Bruce Haring, in his article “Datamining: Spam or Future of Music Business” appearing in Inside.com states that “Bands are beginning to embrace the data-collection method…” and then poses the question, “…will some fans be put off by the tactic?” Disappointingly, he fails to answer the question of fan response to datamining (DM) in the article and instead gives many examples of why it is a huge element of the future of the music industry marketing, and at present is grossly underutilized.

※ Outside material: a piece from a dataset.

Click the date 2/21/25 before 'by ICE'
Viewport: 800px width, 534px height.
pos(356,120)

Hootie & the Blowfish is a band that effectively uses DM. They recognized early on the value of building a database of their fan’s shopping preferences. Fan data had formerly been used to sell the band’s merchandise and promote the band’s upcoming events, is now shared with promotional partners, like Budweiser, enabling them to cross sell their products with those of the band. Now the broader consumer habits of the fans can be targeted, and the band can collect some extra money.“Does it makes sense?” Haring asks…Apparently yes, because it generates profit, big profit.

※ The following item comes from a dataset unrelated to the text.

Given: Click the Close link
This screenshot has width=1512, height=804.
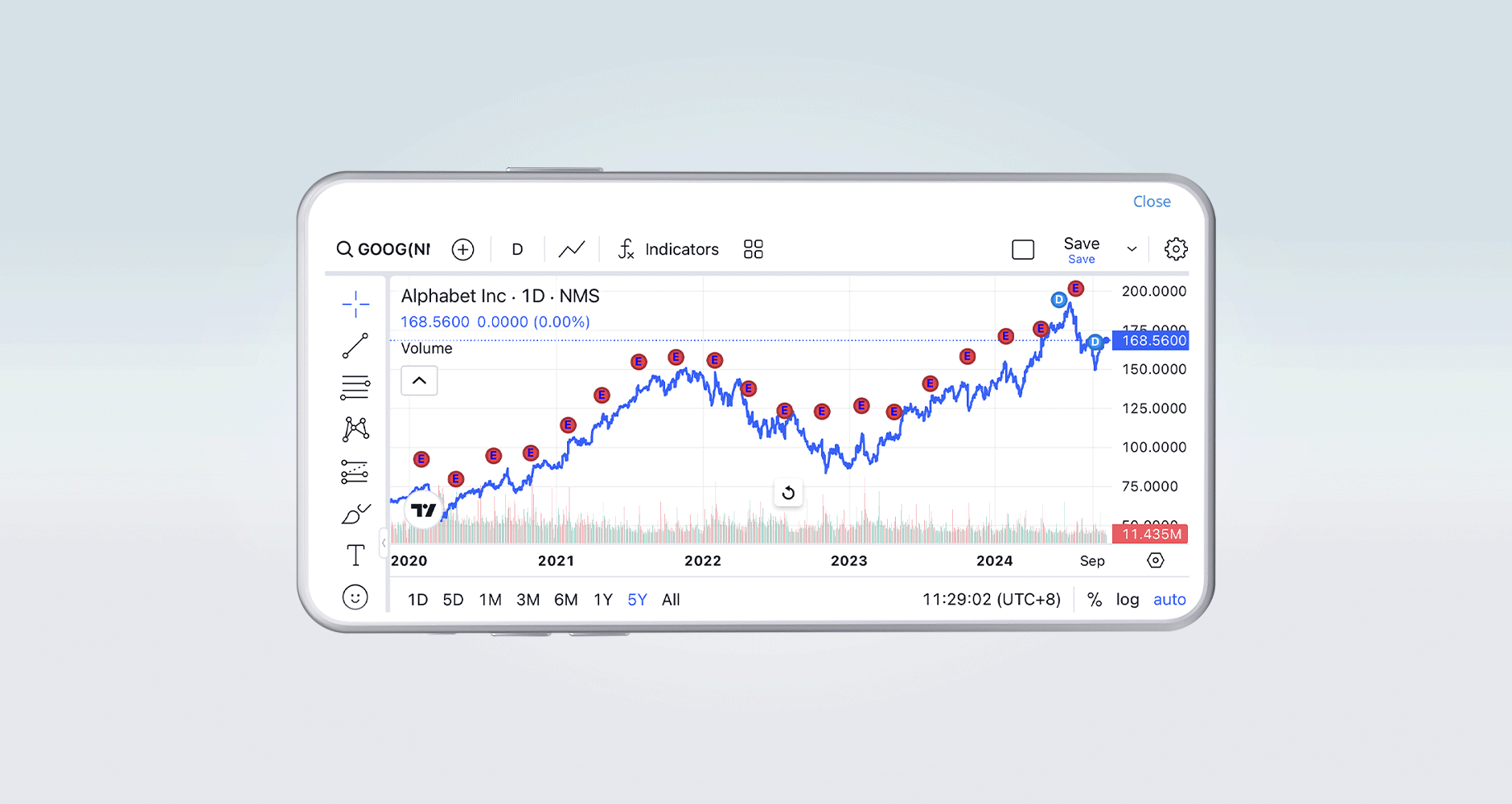Looking at the screenshot, I should [x=1151, y=202].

Sting netted some 30 million in promotion from a deal with Jaguar.Existing databases are underutilized because only now is the marketing potential of them realized, and the tools to ‘mine’ the existing databases is scarce. Thankfully, firms are emerging that can analyze and organize the data into marketing friendly reports or sell the software to do it.Fans will know the fruits of DM by emails notifying things for sale, more focused marketing campaigns and greater access to artists based on demand.No fans were interviewed in the writing of the article.